Quello di questo articolo non è probabilmente il titolo che ti aspetti da Forbes. Perché quando in corrispondenza di due nomine si assiste, come accaduto ieri, a un’istantanea salita dello spread tra Btp e Bund e a un’altrettanto rapida discesa dei titoli delle banche in Borsa, il messaggio dei mercati finanziari è chiaro: preoccupazione.
Le nomine sono quelle degli economisti euroscettici Claudio Borghi e Alberto Bagnai, ieri designati alla guida delle commissioni Bilancio della Camera e Finanze del Senato. Borghi, oltre che critico verso l’Euro è anche il promotore dei controversi minibot (titoli di debito da alcuni equiparati a una moneta parallela), Bagnai è noto soprattutto come autore di saggi critici sull’unione monetaria.

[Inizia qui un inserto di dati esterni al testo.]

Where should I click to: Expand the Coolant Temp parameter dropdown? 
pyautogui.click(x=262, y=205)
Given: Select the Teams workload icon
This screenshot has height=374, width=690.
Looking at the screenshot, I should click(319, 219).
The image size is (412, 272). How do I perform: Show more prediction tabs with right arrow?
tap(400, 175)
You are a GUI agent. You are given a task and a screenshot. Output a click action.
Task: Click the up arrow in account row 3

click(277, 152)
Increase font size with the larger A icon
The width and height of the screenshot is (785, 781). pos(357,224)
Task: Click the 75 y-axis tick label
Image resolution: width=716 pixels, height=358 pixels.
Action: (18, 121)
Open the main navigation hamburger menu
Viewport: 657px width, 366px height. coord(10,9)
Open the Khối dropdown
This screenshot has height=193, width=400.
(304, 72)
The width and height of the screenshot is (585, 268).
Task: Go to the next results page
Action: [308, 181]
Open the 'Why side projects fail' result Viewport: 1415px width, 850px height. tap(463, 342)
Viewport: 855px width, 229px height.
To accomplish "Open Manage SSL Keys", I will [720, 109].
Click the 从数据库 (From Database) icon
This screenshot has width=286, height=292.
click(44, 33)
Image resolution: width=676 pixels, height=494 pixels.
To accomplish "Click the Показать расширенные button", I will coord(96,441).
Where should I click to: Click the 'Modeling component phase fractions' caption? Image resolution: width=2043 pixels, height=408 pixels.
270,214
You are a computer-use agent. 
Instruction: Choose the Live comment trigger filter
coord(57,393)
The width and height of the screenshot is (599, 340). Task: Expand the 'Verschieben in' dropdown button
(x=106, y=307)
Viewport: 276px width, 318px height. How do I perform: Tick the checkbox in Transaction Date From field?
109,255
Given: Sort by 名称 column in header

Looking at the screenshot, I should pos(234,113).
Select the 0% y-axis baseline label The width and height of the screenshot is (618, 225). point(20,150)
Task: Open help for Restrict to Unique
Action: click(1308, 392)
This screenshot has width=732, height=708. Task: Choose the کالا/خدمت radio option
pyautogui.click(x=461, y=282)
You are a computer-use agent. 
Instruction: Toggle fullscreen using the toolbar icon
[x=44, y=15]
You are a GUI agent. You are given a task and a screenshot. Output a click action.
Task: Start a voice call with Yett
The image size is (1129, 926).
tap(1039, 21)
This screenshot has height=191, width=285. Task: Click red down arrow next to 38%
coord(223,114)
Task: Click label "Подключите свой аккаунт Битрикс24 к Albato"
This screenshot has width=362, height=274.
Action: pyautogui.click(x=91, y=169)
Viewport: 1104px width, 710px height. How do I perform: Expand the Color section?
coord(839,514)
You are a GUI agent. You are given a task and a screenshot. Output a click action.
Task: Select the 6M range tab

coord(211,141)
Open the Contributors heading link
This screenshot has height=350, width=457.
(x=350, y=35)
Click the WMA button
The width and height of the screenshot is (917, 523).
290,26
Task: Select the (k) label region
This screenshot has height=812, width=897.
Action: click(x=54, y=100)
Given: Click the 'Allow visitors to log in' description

Allora qual è il perché del titolo di questo articolo?
Il potere dei due presidenti di commissione non è in discussione. Perché si tratta pur sempre di organismi chiave per le scelte di fondo della politica economica nazionale. Hanno la facoltà di stabilire l’ordine del giorno delle sedute e il loro parere può essere decisivo nell’accettare o rigettare un emendamento durante la discussione dei disegni di legge (compresa quella della legge di bilancio). Sono inoltre le figure che recepiscono le indicazioni per l’adozione di provvedimenti in materia bancaria e fiscale provenienti dalle audizioni della Banca d’Italia e di altri enti.
Però le vere leve della politica economica nazionale restano nelle mani del governo. Ecco allora che il problema non sono Borghi e Bagnai ma quel cortocircuito che rischia di crearsi tra loro e il ministro dell’Economia Giovanni Tria (che proprio ieri si è affrettato a chiarire che “l’Euro non è in discussione”), figlio di un evidente compromesso istituzionale che ha portato alla nascita del governo giallo-verde con inserimenti “di garanzia”.
Immaginiamo allora i provvedimenti economici derivanti da una filiera europeista usciti da via XX settembre per arrivare in commissioni dotate di un ampio potere di emendarli, potenzialmente perfino maggiore di quello possibile per le due aule del parlamento.
Paradossalmente, Borghi e Bagnai si potrebbero trovare a fare opposizione al loro stesso governo, quando nel loro ruolo di presidenti tipicamente dovrebbero occuparsi di garantire che i provvedimenti del governo non vengano rallentati dall’ostruzionismo delle opposizioni. Eccoci allora all’impasse, magari già a partire da un appuntamento fondamentale quale quello della prossima sessione di bilancio. Al di là dei nomi e delle scelte, condivisibili o meno, il punto critico è il possibile stallo di un governo che mostra tutti i limiti di una genesi originata dal compromesso.